Malaysian Prime Minister Najib Razak continues to dismiss allegations that he embezzled funds from a struggling state development fund, even after new evidence reportedly links upwards of a billion dollars in deposits from the fund into his personal accounts.
Najib has been the subject of unprecedented controversy since last July, when the Wall Street Journal and investigative news website Sarawak Report published documents tracing nearly $700 million from the ledgers of 1Malaysia Development Berhad (1MDB) to Najib’s private bank accounts. On Monday, the Journal reported that antigraft investigators believed the sum in Najib’s accounts was in fact higher than initially stated — totaling more than $1 billion.
Najib’s office released a statement in response to the article, condemning the Journal as a “willing vehicle for certain political actors who are seeking to damage the Prime Minister and Malaysia for personal gain,” but not commenting directly on the matter of the finances.
The accusations of further impropriety come just over a month after Malaysia’s Attorney General announced that an internal investigation into 1MDB had cleared Najib of any wrongdoing, concluding that the hundreds of millions of dollars in the Prime Minister’s accounts were not from 1MDB — which Najib launched as a pet project in 2009, and which has consistently reported debts — but instead campaign donations from the Saudi royal family. Meanwhile, a series of overseas investigations into the Malaysian money trail, including one initiated by the F.B.I., are still pending.

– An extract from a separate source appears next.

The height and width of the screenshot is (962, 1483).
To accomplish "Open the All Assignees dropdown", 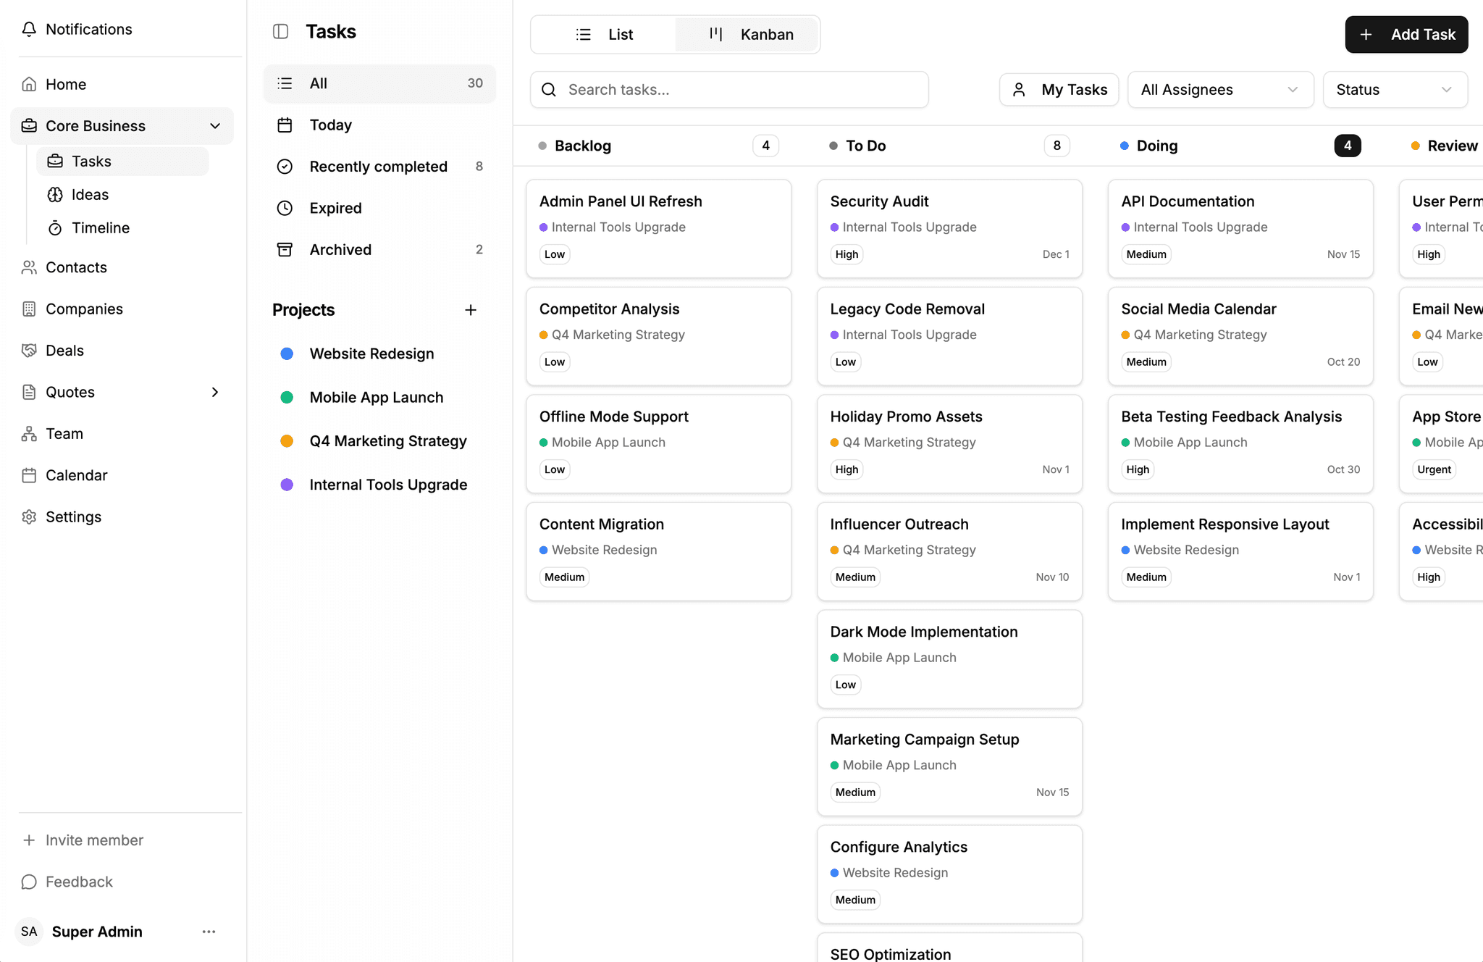I will pyautogui.click(x=1220, y=90).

The recent allegations have reignited popular hostility towards Najib in Malaysia, where in late August hundreds of thousands of protesters took to the streets of Kuala Lumpur to demand his resignation. On Wednesday, a faction of student activists from across the Southeast Asian nation released a statement condemning the Prime Minister, whose actions, they wrote, “have jeopardized and will sacrifice the future of Malaysia.” Myriad political figures, including former Prime Minister Mahathir Mohamad, have joined in this chorus.

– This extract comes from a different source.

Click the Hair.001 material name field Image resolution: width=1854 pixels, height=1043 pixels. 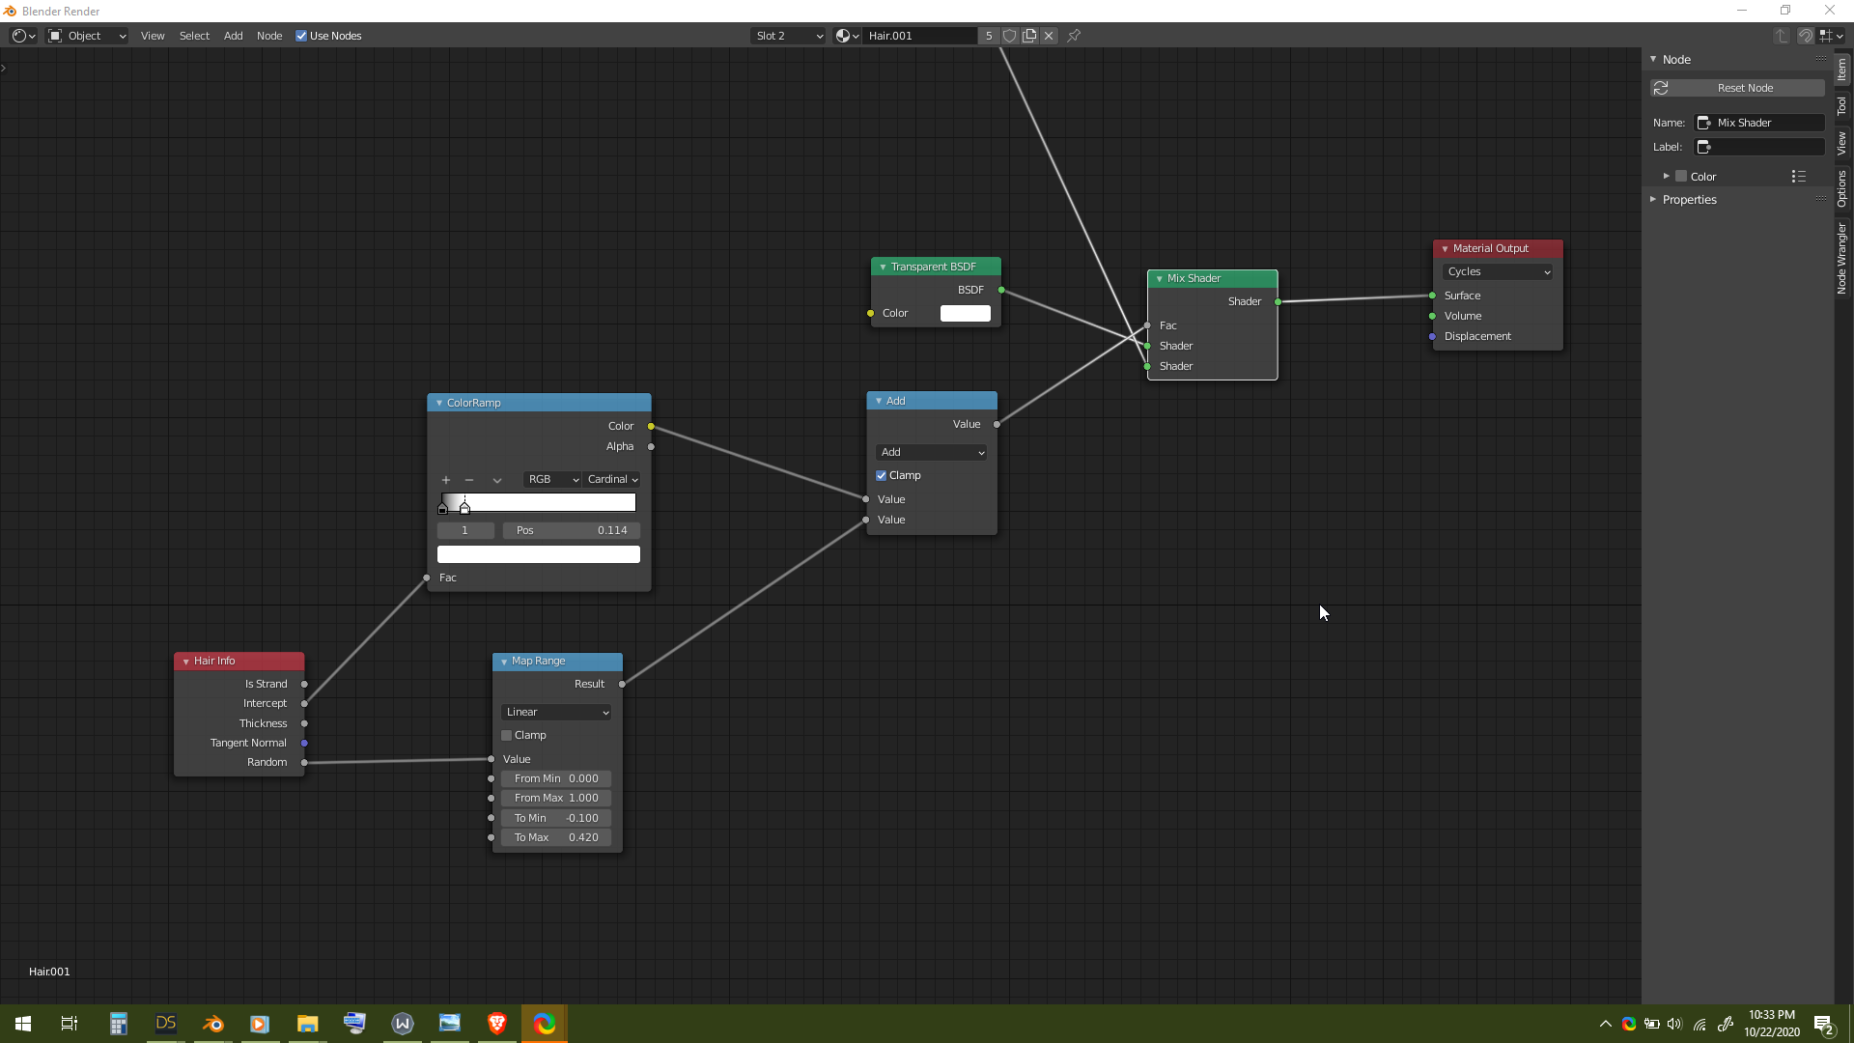[x=917, y=36]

Wong Chen, a Malaysian parliamentarian who belongs to the country’s growing opposition coalition, said that Najib’s refusal to specifically disprove the allegations against him could be interpreted as a tacit admission of guilt.

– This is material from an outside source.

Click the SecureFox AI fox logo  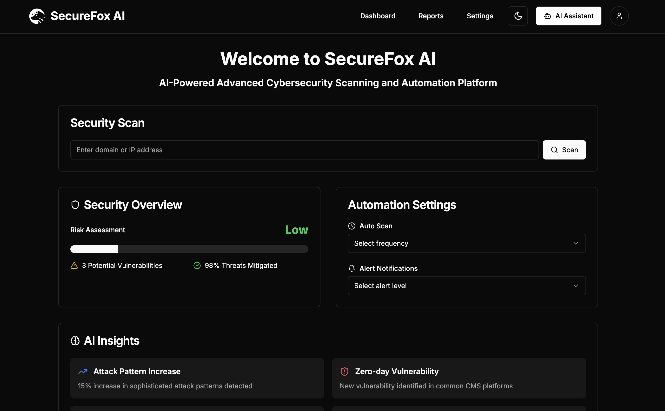(x=37, y=16)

“If the Prime Minister disputes the WSJ’s claims, he must take legal action against WSJ to clear his name. So far Najib has not even issued any statement on this allegation. This is astounding, maintaining silence is not helping improve his tarnished image or popularity,” Wong Chen wrote in an email to TIME on Wednesday afternoon.
“This being the case, most Malaysians will assume the story to be true. Most Malaysians have resigned to the fact that corruption is a systemic problem but the quantum of the 1MDB allegations has shocked everyone.”